- **Your instructions**
Lay out the material below as a Markdown table with the columns No. and Line. Start at the line containing "Open the David Leppard user profile icon", end after the line containing "coord(1398,10)", and skip blank lines.

--- Supplied data ---

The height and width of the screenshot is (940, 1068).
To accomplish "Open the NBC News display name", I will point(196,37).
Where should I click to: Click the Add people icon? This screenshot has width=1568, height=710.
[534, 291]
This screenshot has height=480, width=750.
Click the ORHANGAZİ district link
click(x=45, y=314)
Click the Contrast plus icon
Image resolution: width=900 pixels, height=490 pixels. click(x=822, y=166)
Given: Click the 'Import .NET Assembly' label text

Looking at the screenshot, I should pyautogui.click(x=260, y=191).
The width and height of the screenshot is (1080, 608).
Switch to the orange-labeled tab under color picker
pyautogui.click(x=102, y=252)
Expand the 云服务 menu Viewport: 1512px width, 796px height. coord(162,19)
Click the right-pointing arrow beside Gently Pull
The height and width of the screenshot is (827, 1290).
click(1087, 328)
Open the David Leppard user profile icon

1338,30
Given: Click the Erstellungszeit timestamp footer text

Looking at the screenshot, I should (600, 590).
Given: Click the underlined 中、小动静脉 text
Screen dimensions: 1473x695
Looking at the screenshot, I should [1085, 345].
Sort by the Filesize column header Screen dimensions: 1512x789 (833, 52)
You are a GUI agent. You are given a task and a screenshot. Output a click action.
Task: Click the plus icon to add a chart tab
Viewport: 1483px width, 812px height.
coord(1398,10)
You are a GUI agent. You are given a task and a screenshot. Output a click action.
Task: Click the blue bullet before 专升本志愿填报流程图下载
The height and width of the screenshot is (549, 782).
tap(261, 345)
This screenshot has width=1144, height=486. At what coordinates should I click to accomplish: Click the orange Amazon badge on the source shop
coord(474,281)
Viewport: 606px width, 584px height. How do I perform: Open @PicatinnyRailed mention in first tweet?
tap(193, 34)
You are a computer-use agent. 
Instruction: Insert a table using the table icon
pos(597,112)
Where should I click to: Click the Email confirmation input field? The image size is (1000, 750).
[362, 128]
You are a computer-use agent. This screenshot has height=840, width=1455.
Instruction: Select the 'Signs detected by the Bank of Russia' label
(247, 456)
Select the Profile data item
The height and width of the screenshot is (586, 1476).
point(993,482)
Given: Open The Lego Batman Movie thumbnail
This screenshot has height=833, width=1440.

---

- **Right answer**
| No. | Line |
|---|---|
| 1 | Open the David Leppard user profile icon |
| 2 | 1338,30 |
| 3 | Given: Click the Erstellungszeit timestamp footer text |
| 4 | Looking at the screenshot, I should (600, 590). |
| 5 | Given: Click the underlined 中、小动静脉 text |
| 6 | Screen dimensions: 1473x695 |
| 7 | Looking at the screenshot, I should [1085, 345]. |
| 8 | Sort by the Filesize column header Screen dimensions: 1512x789 (833, 52) |
| 9 | You are a GUI agent. You are given a task and a screenshot. Output a click action. |
| 10 | Task: Click the plus icon to add a chart tab |
| 11 | Viewport: 1483px width, 812px height. |
| 12 | coord(1398,10) |